All statistical tests were carried out using SAS version 9.13 for Windows.
Continuous demographic and baseline clinical characteristics were compared across electrode placement (treatment) groups using a generalised linear models approach or Kruskal–Walis one-way ANOVA; categorical variables were compared using chi-squared analyses.
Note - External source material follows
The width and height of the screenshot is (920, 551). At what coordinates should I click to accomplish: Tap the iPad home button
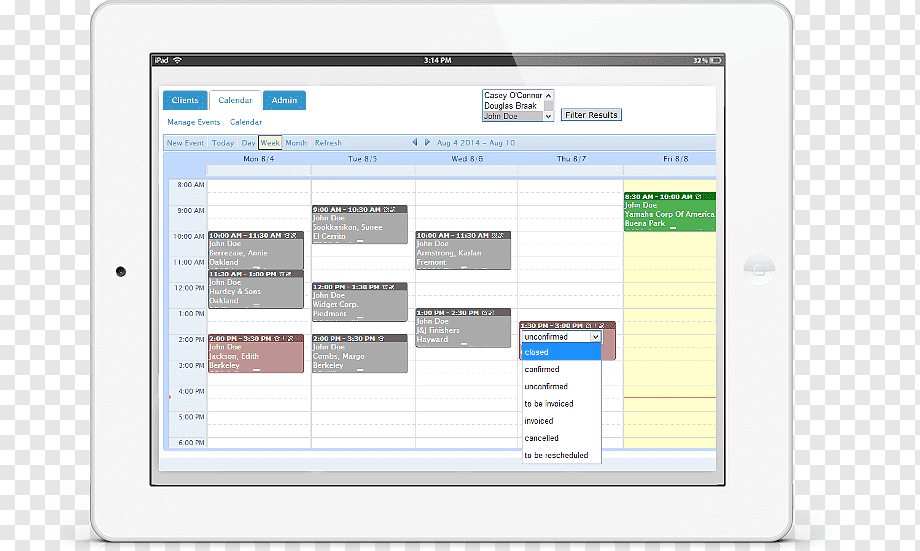759,270
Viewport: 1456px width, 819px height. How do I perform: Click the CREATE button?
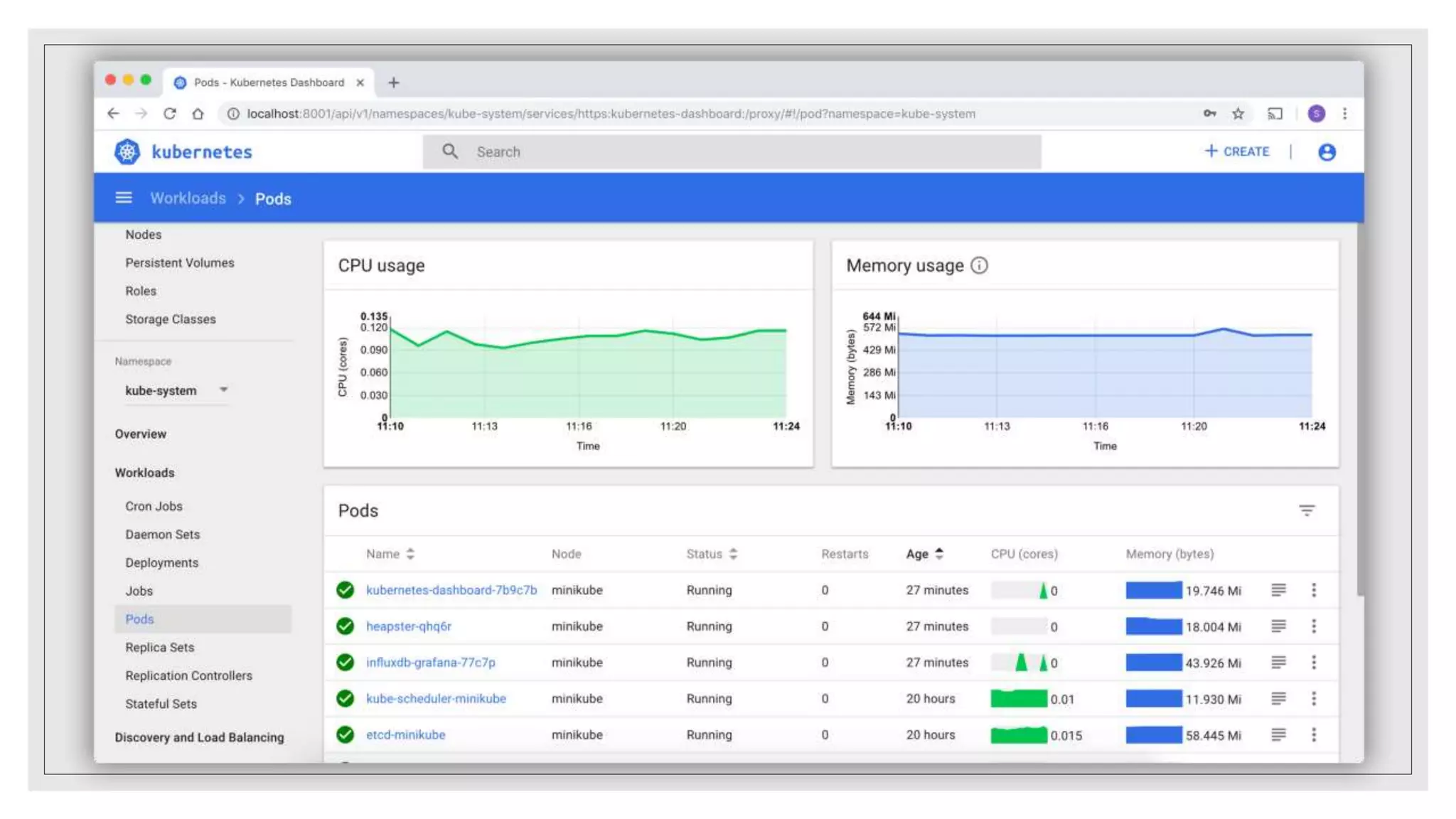1237,151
Missing data occurred for the continuous HRSD–24 outcome if the participant did not return for the final HRSD–24 assessment within 24–36 h after the final ECT. Because there was no prescribed number of ECT for remitters, the final ECT was the last treatment received regardless of time in the study. Analyses involving the full longitudinal profile of HRSD–24 values did not require imputation of missing values because the analysis method (mixed effects modelling) can accommodate missing data. For analyses of the single end-of-treatment measure, the HRSD–24 obtained immediately prior to (e.g. on the morning of) the final ECT was used as the missing end-of-treatment value. This occurred for 40 participants (17%). Missing outcomes for neurocognitive test battery results were imputed using multiple imputation (SAS Proc MI).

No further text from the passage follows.